Mongolia: Investing in health
As Mongolia sits on the verge of a resource-related boom, government officials are stressing that the Human Development Fund (HDF) established to channel revenues from mining projects to health and education is fulfilling its role.
D. Zorigt, the minister of mineral resources and energy as well as the head of the Mongolian People Party's working group on the HDF, told local media in January that the fund is being used to build wealth for future generations and to bring vulnerable social groups such as students and herders under the government's umbrella of health insurance.
“Mining and infrastructure are important,” said Zorigt. “But more important is the development of health, education, social insurance and a place to live. The money in the fund will be invested in these.”
The Mongolian parliament endorsed the National Development Strategy in 2008 with the goal of raising Mongolia’s human development status to that of developed countries by 2020. The HDF was also created in 2008 following the study of resource wealth management strategies in Chile, Alaska and Norway in hopes of building a system to ensure each Mongolian takes a share of the nation’s mineral wealth.
Initial capital for the fund was drawn from the vast Oyu Tolgoi copper and gold mine project. That mine is estimated to account for 30% of Mongolia’s GDP when completed in 2013, generating $30bn in tax revenue over 50 years, according to the Brookings Institution, a public policy organisation in Washington, DC. Additional revenues for the HDF will come from development of Mongolia’s $2bn Tavan Tolgoi coking coal deposit, the largest in the world.
In November, S. Bayartsogt, then the minister of finance, announced that by July 2012 the HDF will allocate MNT128,000 ($90) to every citizen. Additionally, women aged 55 and over, men aged 60 and over, as well as the disabled, are to receive a one-time allowance of MNT1m ($704), said Bayartsogt.

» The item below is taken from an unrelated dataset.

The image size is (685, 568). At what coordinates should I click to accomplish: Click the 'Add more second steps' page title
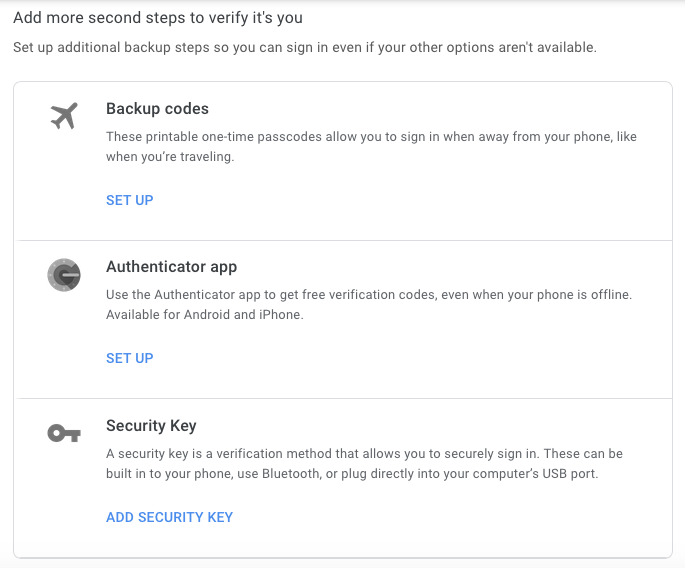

Human development indicators compiled by the UN Development Programme (UNDP) revealed last November that the HDF is already having an impact, with Mongolia ranked 110th out of 187 countries. It garnered a Human Development Index of 0.653, up from 0.647 in 2010, which is measured by life expectancy, access to education and standard of living, and linked to gross national income per capita (graded from 0.1). The UNDP found between 1980 and 2011, Mongolia’s life expectancy at birth had increased by 11.2 years, mean years of schooling had risen by 2.6 years and expected years of schooling had increased by 3.3 years.
Officials stress education is another key area of the HDF's focus, with 133,000 students set to receive MNT500,000 ($352) from the fund for tuition fees in 2011, Yo. Otgonbayar, the minister of education, culture and science, told local media in August 2011. The government has committed to continuing these payments in 2012, with each student to be granted MNT491,960 ($346). The fund also pays for a student’s health insurance.
A further MNT9.3bn ($6.5bn) had been spent from the HDF on attracting new members to the country's health insurance scheme, Prime Minister S. Batbold said. As the world’s least densely populated country, Mongolia faces unique challenges in health care provision, including severe under-investment in the 1990s, the country’s vast expanses and herders’ nomadic lifestyle.
According to the Ministry of Health, as of 2009, there were 2.57 physicians per 1000 population in urban areas, with 2.75 physicians per 1000 in rural areas. The country was home to 16 specialised hospitals, four regional diagnostic and treatment centres, 17 subdivision (aimag) general hospitals, 12 district general hospitals and six rural general hospitals.
J. Tsolmon, Mongolia’s vice-minister of health, told media in November 2010 the country's health system was “in a transitional phase from a Soviet to a modern era. Lack of infrastructure and bad roads make proper treatment and diagnosis difficult. This is why people often get diagnosed late,” she said.
While Mongolia's HDF has the potential to vastly contribute to the nation's well-being through improving health services, exactly where funds are to be allocated will continue to be a divisive political issue, with implications on parliamentary elections in June of this year, as well as presidential elections scheduled for May 2013. Improving the long-term capacity of the country’s health sector, however, could prove a prudent way to invest the mining sector’s forthcoming wealth back into the country.